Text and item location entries
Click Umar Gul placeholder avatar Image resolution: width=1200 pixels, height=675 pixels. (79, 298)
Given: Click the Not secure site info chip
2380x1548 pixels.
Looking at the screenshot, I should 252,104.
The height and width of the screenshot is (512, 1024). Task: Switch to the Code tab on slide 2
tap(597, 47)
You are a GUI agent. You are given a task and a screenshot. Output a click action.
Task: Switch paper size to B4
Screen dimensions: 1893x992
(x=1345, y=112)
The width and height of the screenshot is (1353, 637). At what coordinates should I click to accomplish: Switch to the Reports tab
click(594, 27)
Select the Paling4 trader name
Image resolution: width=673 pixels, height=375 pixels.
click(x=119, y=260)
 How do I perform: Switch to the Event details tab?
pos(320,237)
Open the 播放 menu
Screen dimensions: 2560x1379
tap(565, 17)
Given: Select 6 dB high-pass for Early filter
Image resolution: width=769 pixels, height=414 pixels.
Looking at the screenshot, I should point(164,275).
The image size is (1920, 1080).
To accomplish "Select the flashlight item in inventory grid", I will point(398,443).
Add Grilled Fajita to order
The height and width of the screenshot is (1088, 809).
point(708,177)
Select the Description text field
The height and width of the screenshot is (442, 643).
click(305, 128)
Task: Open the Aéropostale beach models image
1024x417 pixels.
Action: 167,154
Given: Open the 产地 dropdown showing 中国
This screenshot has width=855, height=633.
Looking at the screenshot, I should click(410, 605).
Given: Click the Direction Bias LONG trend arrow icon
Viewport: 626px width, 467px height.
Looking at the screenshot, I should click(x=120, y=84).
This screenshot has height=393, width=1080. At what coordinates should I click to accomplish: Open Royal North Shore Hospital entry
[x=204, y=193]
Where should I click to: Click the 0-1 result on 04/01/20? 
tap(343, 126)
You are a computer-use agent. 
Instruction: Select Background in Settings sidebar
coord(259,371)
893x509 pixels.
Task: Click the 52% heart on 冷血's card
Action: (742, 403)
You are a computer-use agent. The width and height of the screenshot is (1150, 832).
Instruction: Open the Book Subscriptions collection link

#### Your goal
Reproduce every line of the items above verbatim, with no changes.

#### In response
Click Umar Gul placeholder avatar Image resolution: width=1200 pixels, height=675 pixels. (79, 298)
Given: Click the Not secure site info chip
2380x1548 pixels.
Looking at the screenshot, I should 252,104.
The height and width of the screenshot is (512, 1024). Task: Switch to the Code tab on slide 2
tap(597, 47)
You are a GUI agent. You are given a task and a screenshot. Output a click action.
Task: Switch paper size to B4
Screen dimensions: 1893x992
(x=1345, y=112)
The width and height of the screenshot is (1353, 637). At what coordinates should I click to accomplish: Switch to the Reports tab
click(594, 27)
Select the Paling4 trader name
Image resolution: width=673 pixels, height=375 pixels.
click(x=119, y=260)
 How do I perform: Switch to the Event details tab?
pos(320,237)
Open the 播放 menu
Screen dimensions: 2560x1379
tap(565, 17)
Given: Select 6 dB high-pass for Early filter
Image resolution: width=769 pixels, height=414 pixels.
Looking at the screenshot, I should point(164,275).
The image size is (1920, 1080).
To accomplish "Select the flashlight item in inventory grid", I will point(398,443).
Add Grilled Fajita to order
The height and width of the screenshot is (1088, 809).
point(708,177)
Select the Description text field
The height and width of the screenshot is (442, 643).
click(305, 128)
Task: Open the Aéropostale beach models image
1024x417 pixels.
Action: 167,154
Given: Open the 产地 dropdown showing 中国
This screenshot has width=855, height=633.
Looking at the screenshot, I should click(410, 605).
Given: Click the Direction Bias LONG trend arrow icon
Viewport: 626px width, 467px height.
Looking at the screenshot, I should click(x=120, y=84).
This screenshot has height=393, width=1080. At what coordinates should I click to accomplish: Open Royal North Shore Hospital entry
[x=204, y=193]
Where should I click to: Click the 0-1 result on 04/01/20? 
tap(343, 126)
You are a computer-use agent. 
Instruction: Select Background in Settings sidebar
coord(259,371)
893x509 pixels.
Task: Click the 52% heart on 冷血's card
Action: (742, 403)
You are a computer-use agent. The width and height of the screenshot is (1150, 832).
Instruction: Open the Book Subscriptions collection link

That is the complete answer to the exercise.